I'm thinking of a table ("lock_table") that would be part of
the database, with columns
* tablename varchar - name of the table "locked"
* rowid integer, - id of the row "locked"
* ownerid varchar, - identifier of the "user" who acquired the
lock
* acquired timestamp - to be able to release "abandoned" locks
after a certain time
and a group of functions
1) lock_table (tablename varchar, ownerid varchar) bool - get
to lock over the entire table, setting rowid to zero
2) unlock_table (tablename varchar, ownerid varchar) bool -
unlock the table, if the owner is the recorded one
3) locked_table (tablename varchar, ownerid varchar) bool -
ask if the table is locked by some user other than the ownerid
argument
4) lock_row (tablename varchar, rowid integer, ownerid
varchar) bool - similar to pg_try_advisory_lock
5) unlock_row (tablename varchar, rowid integer, ownerid
varchar) bool - similar to pg_advisory_unlock
6) unlock_all (ownerid varchar) bool - unlock all locks owned
by ownerid
The timeout (default, maybe 15 minutes) is implicitly applied
if the lock is taken by another user (there will be no
notification).
Redundant locks are not queued, they simply return true, may
be after an update of the acquired column.

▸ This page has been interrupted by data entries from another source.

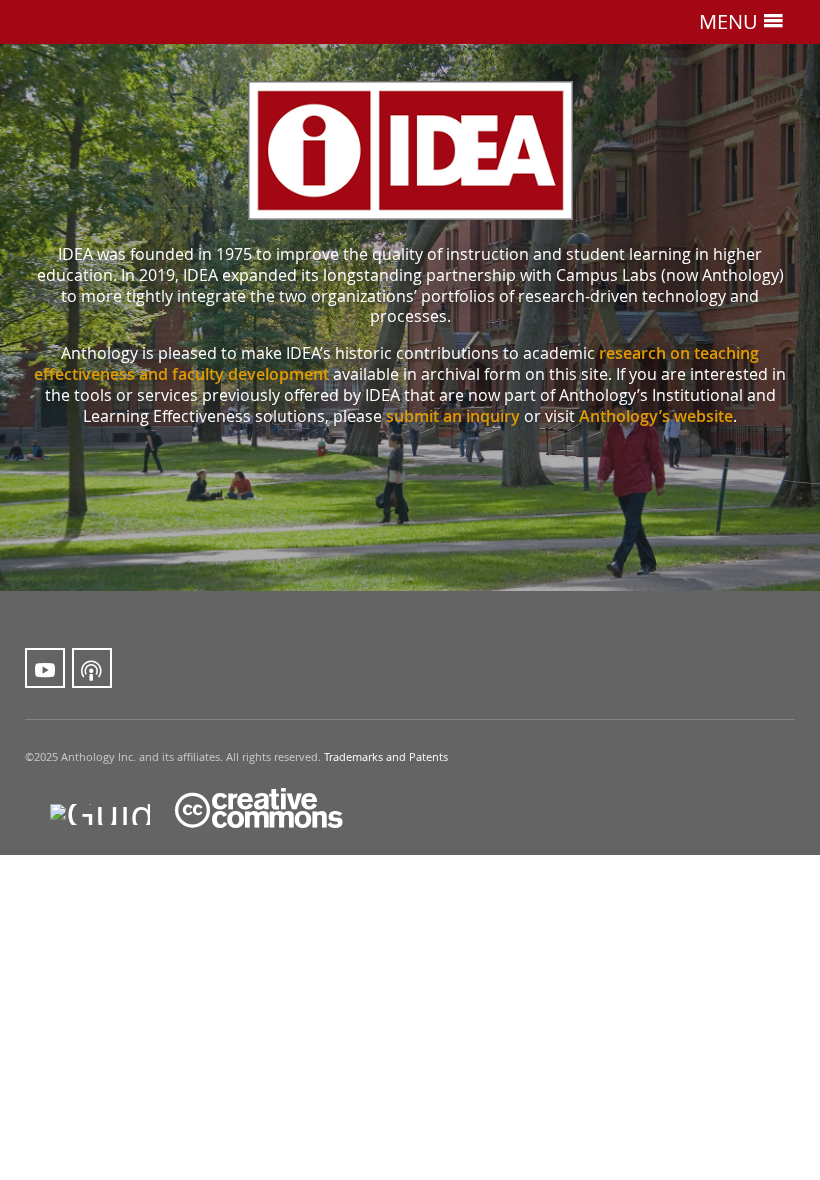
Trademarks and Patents (386, 757)
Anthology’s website (656, 416)
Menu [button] (731, 21)
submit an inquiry (453, 416)
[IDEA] (410, 150)
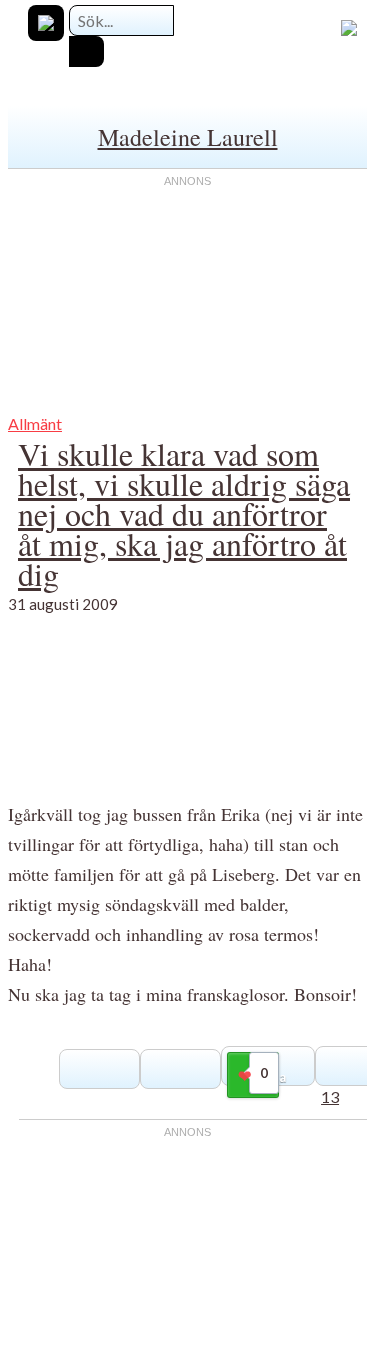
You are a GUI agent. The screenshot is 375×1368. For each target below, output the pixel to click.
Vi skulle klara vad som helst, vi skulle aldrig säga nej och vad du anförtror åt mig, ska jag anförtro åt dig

Successful locks insert a new row, except the rare case of a
timeout, which becomes an update (ownerid and acquired)
Unlock operations deletes the corresponding row
My question is double
a) What is the opinion on the project?
b) What are the consequences of the large number of inserts
and deletions
c) Performance. In fact, pg_advisory* implies a network
roundtrip, but (I think) no table operations.